**WHAT IS REQUIRED**
Gather every line of the records below that contains the string "perform". Case counts, so match capital and lowercase letters as given.

---------------

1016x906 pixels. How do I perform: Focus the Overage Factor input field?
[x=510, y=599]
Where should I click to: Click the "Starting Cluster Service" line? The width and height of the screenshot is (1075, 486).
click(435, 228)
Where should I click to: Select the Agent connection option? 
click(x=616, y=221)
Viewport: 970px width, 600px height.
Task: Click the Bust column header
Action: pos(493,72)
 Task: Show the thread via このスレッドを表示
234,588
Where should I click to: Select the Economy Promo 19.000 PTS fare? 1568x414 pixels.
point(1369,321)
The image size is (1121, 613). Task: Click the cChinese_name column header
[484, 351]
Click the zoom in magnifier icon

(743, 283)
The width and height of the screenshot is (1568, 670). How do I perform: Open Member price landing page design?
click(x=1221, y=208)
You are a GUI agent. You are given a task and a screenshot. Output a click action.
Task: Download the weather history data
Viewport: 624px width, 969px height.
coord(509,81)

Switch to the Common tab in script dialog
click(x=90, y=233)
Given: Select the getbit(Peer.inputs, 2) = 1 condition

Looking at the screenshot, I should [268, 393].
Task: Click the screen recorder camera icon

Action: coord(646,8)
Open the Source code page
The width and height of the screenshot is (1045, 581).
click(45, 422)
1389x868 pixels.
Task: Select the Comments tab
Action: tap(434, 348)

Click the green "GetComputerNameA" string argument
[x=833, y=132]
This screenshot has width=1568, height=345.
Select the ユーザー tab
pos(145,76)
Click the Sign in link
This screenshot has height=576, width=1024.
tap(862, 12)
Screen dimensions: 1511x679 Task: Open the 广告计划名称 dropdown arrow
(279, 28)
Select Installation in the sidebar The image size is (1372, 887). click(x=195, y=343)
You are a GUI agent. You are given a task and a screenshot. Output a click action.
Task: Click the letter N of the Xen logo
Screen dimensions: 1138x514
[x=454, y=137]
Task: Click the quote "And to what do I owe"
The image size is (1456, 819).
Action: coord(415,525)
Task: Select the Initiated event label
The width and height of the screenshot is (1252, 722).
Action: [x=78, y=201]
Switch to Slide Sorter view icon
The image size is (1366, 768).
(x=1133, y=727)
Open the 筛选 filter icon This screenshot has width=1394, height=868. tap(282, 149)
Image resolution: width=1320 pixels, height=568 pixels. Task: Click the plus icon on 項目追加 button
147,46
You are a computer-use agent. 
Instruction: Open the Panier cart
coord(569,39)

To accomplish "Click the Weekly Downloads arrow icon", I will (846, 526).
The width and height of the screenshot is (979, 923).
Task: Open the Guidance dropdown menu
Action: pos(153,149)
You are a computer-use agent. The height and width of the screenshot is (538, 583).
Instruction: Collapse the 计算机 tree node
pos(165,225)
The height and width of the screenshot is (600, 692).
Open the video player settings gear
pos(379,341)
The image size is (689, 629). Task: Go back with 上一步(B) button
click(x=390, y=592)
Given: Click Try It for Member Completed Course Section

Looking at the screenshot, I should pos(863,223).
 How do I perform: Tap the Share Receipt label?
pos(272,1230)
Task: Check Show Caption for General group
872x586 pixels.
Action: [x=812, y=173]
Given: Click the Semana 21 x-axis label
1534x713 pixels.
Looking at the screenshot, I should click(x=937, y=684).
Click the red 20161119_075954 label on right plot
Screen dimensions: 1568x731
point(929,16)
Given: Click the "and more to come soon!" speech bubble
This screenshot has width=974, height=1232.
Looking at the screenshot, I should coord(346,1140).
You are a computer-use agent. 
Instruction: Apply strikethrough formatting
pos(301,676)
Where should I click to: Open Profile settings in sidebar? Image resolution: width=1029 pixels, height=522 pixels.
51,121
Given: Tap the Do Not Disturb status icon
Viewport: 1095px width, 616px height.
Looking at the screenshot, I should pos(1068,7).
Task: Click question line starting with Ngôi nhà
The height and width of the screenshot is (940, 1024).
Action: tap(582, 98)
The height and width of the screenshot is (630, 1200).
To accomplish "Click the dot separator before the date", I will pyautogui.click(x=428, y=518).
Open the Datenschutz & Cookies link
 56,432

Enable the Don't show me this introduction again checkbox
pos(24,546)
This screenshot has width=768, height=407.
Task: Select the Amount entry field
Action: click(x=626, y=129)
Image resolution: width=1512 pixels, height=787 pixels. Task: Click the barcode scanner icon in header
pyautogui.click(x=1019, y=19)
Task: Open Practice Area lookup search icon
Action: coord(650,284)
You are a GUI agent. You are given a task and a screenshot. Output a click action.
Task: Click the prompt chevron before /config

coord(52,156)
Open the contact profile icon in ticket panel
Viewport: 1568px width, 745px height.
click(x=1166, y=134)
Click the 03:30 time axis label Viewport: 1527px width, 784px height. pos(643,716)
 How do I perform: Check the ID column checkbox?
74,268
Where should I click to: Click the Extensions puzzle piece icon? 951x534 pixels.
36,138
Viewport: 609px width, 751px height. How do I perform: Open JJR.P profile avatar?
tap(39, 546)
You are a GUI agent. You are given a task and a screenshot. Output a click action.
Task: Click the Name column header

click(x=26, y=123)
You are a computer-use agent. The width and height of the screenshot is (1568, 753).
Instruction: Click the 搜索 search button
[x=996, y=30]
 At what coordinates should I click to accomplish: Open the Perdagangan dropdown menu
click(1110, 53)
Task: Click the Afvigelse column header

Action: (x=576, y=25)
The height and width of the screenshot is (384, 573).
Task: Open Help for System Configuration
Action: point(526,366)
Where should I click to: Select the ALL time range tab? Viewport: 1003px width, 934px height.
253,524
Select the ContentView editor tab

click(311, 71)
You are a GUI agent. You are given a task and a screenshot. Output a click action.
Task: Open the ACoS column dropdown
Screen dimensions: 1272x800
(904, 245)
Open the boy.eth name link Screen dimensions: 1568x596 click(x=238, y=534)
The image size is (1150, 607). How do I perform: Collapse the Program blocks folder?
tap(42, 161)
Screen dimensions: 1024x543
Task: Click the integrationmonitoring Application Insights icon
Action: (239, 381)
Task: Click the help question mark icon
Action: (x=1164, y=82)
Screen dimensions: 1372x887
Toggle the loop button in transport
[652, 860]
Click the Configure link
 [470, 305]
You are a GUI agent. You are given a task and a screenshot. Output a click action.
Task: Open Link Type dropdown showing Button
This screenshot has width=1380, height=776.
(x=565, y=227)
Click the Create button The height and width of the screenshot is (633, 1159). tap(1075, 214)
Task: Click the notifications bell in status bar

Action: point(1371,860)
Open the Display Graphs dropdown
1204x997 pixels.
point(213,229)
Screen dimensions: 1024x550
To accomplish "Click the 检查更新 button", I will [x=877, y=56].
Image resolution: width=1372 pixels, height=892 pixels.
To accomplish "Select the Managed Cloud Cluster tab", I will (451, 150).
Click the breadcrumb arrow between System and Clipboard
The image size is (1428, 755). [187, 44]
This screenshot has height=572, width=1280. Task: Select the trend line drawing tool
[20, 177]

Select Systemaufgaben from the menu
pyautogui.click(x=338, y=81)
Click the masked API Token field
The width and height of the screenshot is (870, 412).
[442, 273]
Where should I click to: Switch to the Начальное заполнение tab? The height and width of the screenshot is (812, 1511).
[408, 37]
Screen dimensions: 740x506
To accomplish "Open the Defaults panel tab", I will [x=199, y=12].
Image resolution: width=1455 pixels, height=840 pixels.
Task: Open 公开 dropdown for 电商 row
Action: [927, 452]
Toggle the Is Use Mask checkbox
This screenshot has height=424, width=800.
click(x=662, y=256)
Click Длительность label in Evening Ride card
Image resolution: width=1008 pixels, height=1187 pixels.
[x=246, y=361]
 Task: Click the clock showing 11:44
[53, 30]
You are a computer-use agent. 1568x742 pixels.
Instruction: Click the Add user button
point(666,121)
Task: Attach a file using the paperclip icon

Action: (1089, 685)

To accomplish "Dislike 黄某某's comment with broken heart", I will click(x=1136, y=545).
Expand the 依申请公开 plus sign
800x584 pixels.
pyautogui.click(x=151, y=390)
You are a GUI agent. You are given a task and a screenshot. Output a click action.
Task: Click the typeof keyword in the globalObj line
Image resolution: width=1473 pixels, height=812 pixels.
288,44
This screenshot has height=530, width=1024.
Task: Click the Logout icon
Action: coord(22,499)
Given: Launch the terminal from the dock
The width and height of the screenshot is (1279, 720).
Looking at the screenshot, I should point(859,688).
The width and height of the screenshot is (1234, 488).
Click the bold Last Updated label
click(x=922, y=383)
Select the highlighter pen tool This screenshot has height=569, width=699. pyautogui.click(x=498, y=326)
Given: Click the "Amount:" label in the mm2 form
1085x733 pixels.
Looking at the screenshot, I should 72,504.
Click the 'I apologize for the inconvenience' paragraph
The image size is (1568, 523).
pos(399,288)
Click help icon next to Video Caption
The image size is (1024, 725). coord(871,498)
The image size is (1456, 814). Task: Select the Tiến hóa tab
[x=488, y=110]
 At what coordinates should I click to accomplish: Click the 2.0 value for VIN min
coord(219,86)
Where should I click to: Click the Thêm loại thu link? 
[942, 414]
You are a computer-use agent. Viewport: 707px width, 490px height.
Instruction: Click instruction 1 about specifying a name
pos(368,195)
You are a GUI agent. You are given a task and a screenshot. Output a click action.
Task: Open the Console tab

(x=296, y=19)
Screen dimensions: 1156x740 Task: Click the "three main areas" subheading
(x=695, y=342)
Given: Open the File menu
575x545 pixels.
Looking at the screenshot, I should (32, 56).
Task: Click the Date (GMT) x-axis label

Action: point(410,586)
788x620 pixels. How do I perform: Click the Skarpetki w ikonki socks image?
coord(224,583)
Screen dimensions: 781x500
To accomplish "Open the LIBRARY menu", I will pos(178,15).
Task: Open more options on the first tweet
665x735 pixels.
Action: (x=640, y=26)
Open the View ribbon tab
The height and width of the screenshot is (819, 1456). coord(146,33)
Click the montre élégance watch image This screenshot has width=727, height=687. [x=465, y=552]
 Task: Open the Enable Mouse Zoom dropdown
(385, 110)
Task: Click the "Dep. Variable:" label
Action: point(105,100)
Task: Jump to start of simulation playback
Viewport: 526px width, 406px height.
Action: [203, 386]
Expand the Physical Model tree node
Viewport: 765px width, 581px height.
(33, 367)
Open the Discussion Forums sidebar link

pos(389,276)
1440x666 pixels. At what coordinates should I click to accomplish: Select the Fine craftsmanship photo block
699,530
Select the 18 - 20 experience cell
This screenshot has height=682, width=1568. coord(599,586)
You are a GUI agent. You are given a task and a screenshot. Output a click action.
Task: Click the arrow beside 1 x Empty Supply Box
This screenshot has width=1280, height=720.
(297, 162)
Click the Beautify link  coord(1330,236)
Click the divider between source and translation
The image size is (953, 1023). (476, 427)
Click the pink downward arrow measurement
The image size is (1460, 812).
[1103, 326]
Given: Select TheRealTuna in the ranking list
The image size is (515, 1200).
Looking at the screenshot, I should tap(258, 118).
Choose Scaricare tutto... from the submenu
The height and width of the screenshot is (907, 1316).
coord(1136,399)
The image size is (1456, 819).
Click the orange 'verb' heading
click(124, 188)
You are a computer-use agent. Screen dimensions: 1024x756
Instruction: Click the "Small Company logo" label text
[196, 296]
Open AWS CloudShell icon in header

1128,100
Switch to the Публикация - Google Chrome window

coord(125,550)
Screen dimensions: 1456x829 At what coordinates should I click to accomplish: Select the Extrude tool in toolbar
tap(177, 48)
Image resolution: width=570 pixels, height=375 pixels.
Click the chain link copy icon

---------------

**RESPONSE BELOW**
1016x906 pixels. How do I perform: Focus the Overage Factor input field?
The width and height of the screenshot is (1568, 670). How do I perform: Open Member price landing page design?
 How do I perform: Tap the Share Receipt label?
 How do I perform: Check the ID column checkbox?
Viewport: 609px width, 751px height. How do I perform: Open JJR.P profile avatar?
The image size is (1150, 607). How do I perform: Collapse the Program blocks folder?
788x620 pixels. How do I perform: Click the Skarpetki w ikonki socks image?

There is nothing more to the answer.